For those that don’t know what fuzz testing is, it’s a remarkably effective technique that can be used to find bugs in file parsers.  Basically you build a file with random content and you try to parse the file.  Typically you start with a known good file and randomly change the contents of the file.  If you iterate over that process many times, you will typically find dozens or hundreds of bugs.  The SDL actually requires that every file parser be fuzz tested for a very large (hundreds of thousands) number of iterations.
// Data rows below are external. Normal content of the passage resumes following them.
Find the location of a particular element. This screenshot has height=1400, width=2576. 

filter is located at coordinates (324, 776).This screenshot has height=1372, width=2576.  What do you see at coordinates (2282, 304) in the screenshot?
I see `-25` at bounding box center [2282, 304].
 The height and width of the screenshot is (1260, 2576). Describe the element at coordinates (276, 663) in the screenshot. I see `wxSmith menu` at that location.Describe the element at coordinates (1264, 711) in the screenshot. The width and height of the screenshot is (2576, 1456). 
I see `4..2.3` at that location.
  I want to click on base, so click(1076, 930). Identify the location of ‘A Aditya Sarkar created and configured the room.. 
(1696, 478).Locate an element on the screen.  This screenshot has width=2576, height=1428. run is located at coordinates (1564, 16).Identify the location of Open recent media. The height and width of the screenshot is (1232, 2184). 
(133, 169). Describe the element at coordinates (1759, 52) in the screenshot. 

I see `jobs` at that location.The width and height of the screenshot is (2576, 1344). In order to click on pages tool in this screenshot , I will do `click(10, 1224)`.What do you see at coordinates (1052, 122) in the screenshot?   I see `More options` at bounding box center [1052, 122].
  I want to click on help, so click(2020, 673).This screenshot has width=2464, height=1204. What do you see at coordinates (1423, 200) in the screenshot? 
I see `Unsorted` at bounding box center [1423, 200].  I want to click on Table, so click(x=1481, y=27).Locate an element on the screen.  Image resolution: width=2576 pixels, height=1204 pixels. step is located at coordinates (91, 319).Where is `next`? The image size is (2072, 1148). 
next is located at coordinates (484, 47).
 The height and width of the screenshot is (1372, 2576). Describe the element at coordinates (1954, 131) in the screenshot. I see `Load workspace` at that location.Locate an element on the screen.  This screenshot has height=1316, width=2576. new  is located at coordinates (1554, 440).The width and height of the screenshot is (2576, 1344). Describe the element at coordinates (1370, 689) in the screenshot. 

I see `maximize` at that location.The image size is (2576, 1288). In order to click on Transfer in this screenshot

The Windows team has an entire lab that is dedicated to nothing but fuzz testing.  The testers author fuzz tests (using one of several fuzz testing frameworks) and they hand the tests to the fuzz test lab which actually runs the tests.  This centralizes the fuzz testing effort and keeps teams from having to keep dozens of machines dedicated to fuzz testing.  The Office team took a different tack on the effort – instead of dedicating an entire lab to fuzz testing they also dedicated the spare cycles of their machines.  Very cool.

 

I’ve known about the Office teams effort for a while now (Tom Gallagher gave a talk about it at a recent BlueHat conference) but I didn’t know that the Office team had discussed it at CanSecWest until earlier today.